Raincode Automatic Restart Extension


Version 4.2.490.0

1. Raincode Automatic Restart Extension

The Raincode Automatic Restart Extension is an add-on to the Raincode Runtime Library allowing to checkpoint batch programs so that they can be restarted from checkpoint – rather than at the beginning of execution – after a crash.

During the execution of the batch program, checkpoints are generated at regular intervals which can be configured, or determined by the batch program itself. If the batch program uses a database, a commit is performed as part of the checkpointing process. The other data which can be checkpointed are program static data – currently only COBOL Working Storage – and current position for open files and selected open database cursors.

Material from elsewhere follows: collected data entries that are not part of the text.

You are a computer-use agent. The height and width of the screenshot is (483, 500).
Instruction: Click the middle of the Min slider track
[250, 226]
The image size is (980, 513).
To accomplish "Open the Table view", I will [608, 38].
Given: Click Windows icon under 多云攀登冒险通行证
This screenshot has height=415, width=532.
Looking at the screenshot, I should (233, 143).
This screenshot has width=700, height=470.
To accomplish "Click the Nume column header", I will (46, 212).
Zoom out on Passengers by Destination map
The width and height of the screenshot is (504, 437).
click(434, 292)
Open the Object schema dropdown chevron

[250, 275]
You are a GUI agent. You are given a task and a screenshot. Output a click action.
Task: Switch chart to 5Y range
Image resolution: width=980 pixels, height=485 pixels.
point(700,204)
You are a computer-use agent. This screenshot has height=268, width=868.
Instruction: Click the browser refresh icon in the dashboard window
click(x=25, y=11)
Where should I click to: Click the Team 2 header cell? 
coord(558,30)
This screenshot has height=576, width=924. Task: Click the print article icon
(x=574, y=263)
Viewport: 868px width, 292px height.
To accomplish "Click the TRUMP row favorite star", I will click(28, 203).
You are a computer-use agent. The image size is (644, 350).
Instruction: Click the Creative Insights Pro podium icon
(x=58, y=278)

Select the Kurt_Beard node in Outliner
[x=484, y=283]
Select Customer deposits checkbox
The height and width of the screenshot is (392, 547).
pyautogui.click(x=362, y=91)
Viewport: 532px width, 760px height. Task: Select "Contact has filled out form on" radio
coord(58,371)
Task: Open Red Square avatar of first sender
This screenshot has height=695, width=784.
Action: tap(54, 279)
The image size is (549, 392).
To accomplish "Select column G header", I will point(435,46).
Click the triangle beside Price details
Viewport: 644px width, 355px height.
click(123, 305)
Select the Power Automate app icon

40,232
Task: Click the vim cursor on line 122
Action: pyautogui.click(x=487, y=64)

Checkpoint data other than database commit are saved in files. A crashed batch program can be restarted from the most recent database commit and the associated checkpoint files used to restore the program static data and reposition files and database cursors to their state at the moment of the most recent commit.

It is the application programmer’s responsibility to write the batch program in such a way that the latest commit and the associated static data and file and cursor positions are enough to continue program execution.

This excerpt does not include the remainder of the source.